Unless you consider, e.g., C, C++, and Rust as not general-purpose. Even C# has StructLayout where you can control the struct layout. Heck, Go and C# allow you to embed a fixed size array into a struct (this facility is not in the works for Java at the moment).

> Unless you consider, e.g., C, C++, and Rust as not general-purpose.

Of course they're not! Even Stroustrup now calls C++ "a language for those who need or want to work as close to the hardware as possible". None of these languages -- unlike Java or Go -- has simplicity as a major design goal.

> Even C# has StructLayout where you can control the struct layout.

Yeah, that's precisely my point of giving you something you don't need. That C# does it doesn't mean it's actually significant for any significant number of programs.

> this facility is not in the works for Java at the moment

Paul Sandoz is working on something similar with one of the VarHandles variants (he said there's a prototype already), namely, indexed access to object fields, which would make this a language, rather than a JVM concern.

But value types do let you group fields (with sub-component values).

Also, I've noticed that whenever I say Java does X, you say, "Oh, no! It does X - ε!" Now, to me, that's nitpicking, especially considering that a perfect general-purpose language/runtime designed to be simple (for some definition of simple) should give you 90+% performance in 99% of general-purpose use cases (or 95% in 95% etc.). If it does any better then one of two possibilities is true: 1/ it's magic, or 2/ it's not a perfect simple language/runtime because it could have been made simpler (by whatever definition of simple it's chosen).

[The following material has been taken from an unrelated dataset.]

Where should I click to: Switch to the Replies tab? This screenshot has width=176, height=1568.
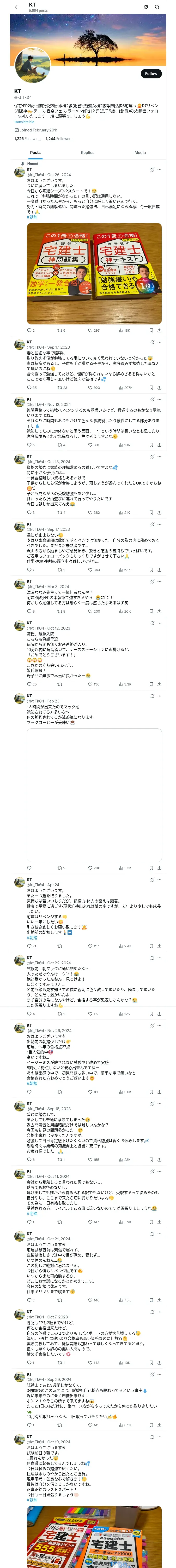coord(87,153)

Anyone who can't settle for anything less than 100% performance or does something that's outside 95% of the use cases knows not to use such a general-purpose language/runtime, and, instead, uses a more domain-specific language/runtime or one that's not designed to be simple.

>But value types do let you group fields (with sub-component values).

They let you treat the fields of a value type as a "blob", you have no control over how they're laid out within that blob.

>Also, I've noticed that whenever I say Java does X, you say, "Oh, no! It does X - ε!" Now, to me, that's nitpicking, especially considering that a perfect general-purpose language/runtime designed to be simple (for some definition of simple) should give you 90+% performance in 99% of general-purpose use cases (or 95% in 95% etc.). If it does any better then one of two possibilities is true: 1/ it's magic, or 2/ it's not a perfect simple language/runtime because it could have been made simpler (by whatever definition of simple it's chosen).

Nothing personal, but I find your JVM related posts as borderline fanboyism (and I say this as someone that greatly respects the engineering in Hotspot, despite certain things bugging me). It's not about 100% or 95% performance; it's about not making exaggerated claims since, as you say, there's no magic.

> I find your JVM related posts as borderline fanboyism

I think they're much less fanboyish than any other language/runtime discussion on HN.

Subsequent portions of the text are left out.